Eine unangemessene Beeinträchtigung der Interessen der Beklagten begründet allerdings jene vertragliche Bestimmung, derzufolge die Beklagte auch noch ein Jahr nach Ablauf des Vertrages nicht berechtigt sein soll, Automaten eines andern Aufstellers in ihrem Lokal zur Aufstellung zu bringen. Dies würde tatsächlich dazu führen, daß die Beklagte mit einem Verlust jenes Publikums rechnen müsste, für das das Vorhandensein von Automaten ein wesentlicher Grund für den Besuch eines Lokales ist. Es ist auch nicht ersichtlich, welches besondere Interesse des Klägers an dieser Bestimmung besteht. Der Zweck dieser Bestimmung könnte nur in einer faktischen Bindung der Beklagten über die vereinbarten 10 Jahre hinaus bestehen, weil durch sie der Beklagten die Möglichkeit einer Beendigung des Vertrages zum vorgesehenen Vertragsende erheblich erschwert werden würde. Der Oberste Gerichtshof ist also der Meinung, daß diese Bestimmung gegen die guten Sitten verstößt. Dies führt allerdings nicht zu einer gänzlichen Nichtigkeit des Vertrages, sondern lediglich zur Beseitigung der erwähnten Bestimmung. Die Nichtigkeit von Nebenabreden hat dann nicht die Ungültigkeit des gesamten Geschäftes zur Folge, wenn das Geschäft auch ohne diese Nebenabreden fortbestehen könnte (Krejci in Rummel Rdz 250 zu § 879). Gröblich nachteilige Vertragsbedingungen in Formularverträgen begründen schon nach § 879 Abs.3 ABGB nur Teilnichtigkeit (Krejci a.a.O. Rdz 255,256). Im übrigen kann hier unerörtert bleiben, ob es sich bei der fraglichen Bestimmung um eine Nebenabrede handelt, weil bereits vor dem Inkrafttreten des § 879 Abs.3 ABGB § 879 Abs.1 ABGB dahin ausgelegt wurde, daß die Sittenwidrigkeit einer Klausel noch nicht die Unwirksamkeit des ganzen Vertrages zur Folge hat (6 Ob 571/83, 7 Ob 541/81 u.a.). Daß aber der Vertrag ohne diese Klausel ohne weiters weiter bestehen kann, bedarf wohl keiner näheren Begründung.

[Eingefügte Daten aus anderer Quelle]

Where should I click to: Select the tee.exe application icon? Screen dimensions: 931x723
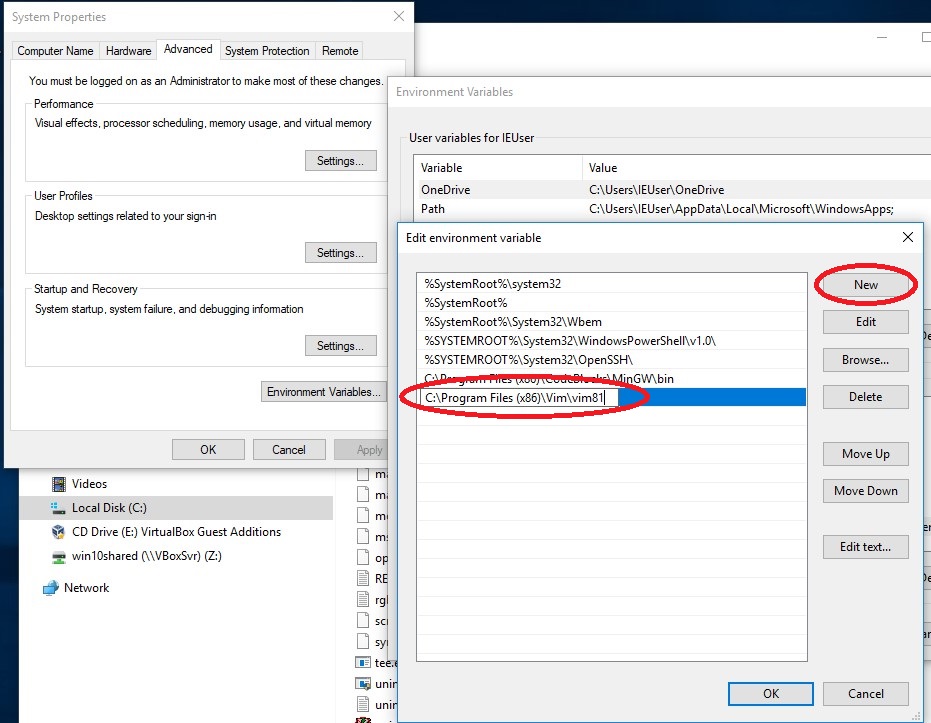(x=362, y=662)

Aus den aufgezeigten Erwägungen war demnach die Entscheidung des Erstgerichtes in der sich aus dem Spruch ergebenden abgeänderten Form wieder herzustellen. Hiebei hatte eine Verpflichtung der Beklagten zu einem bestimmten Vorgehen im Konkursfall zu unterbleiben, weil zum Zeitpunkt des Schlusses der Verhandlung erster Instanz die Vertragsdauer fast zur Gänze abgelaufen war und überhaupt kein Anhaltspunkt dafür bestand, daß bis zum Vertragsablauf ein Konkursfall eintreten könnte. Nur der Vollständigkeit halber sei darauf verwiesen, daß nicht bloß eine Abnahmeverpflichtung der Beklagten, wie etwa bei einem Kaufvertrag besteht, sodaß die für solche Fälle angestellten Erwägungen der Judikatur (SZ 43/6, SZ 39/223 uva) dem Duldungsbegehren nicht entgegenstehen.

Infolge der Vertragsverletzung durch die Beklagte ist diese gegenüber dem Kläger schadenersatzpflichtig. Das Erstgericht hat richtig erkannt, daß bei der Bemessung des Schadens (entgangener Gewinn) nur von jenen zu erwartenden Einspielergebnissen ausgegangen werden darf, die mittels erlaubter Automaten durch zulässige Benützung erzielt werden können. Das Berufungsgericht hat, ausgehend von seiner vom Obersten Gerichtshof nicht gebilligten Rechtsansicht, keine Stellung zu der in der Berufung erhobenen Beweisrüge betreffend den entgangenen Gewinn genommen. Demnach ist sein Verfahren ergänzungsbedürftig. Sollte das Berufungsgericht die Richtigkeit der erstgerichtlichen Feststellungen bezweifeln, so wäre es seine Sache, mittels Beweiswiederholung oder Beweisergänzung eigene Feststellungen zu diesem Punkt zu treffen. In diesem Umfang mußte also die Sache an das Berufungsgericht zurückverwiesen werden. Die Kostenentscheidung gründet sich auf § 52 ZPO.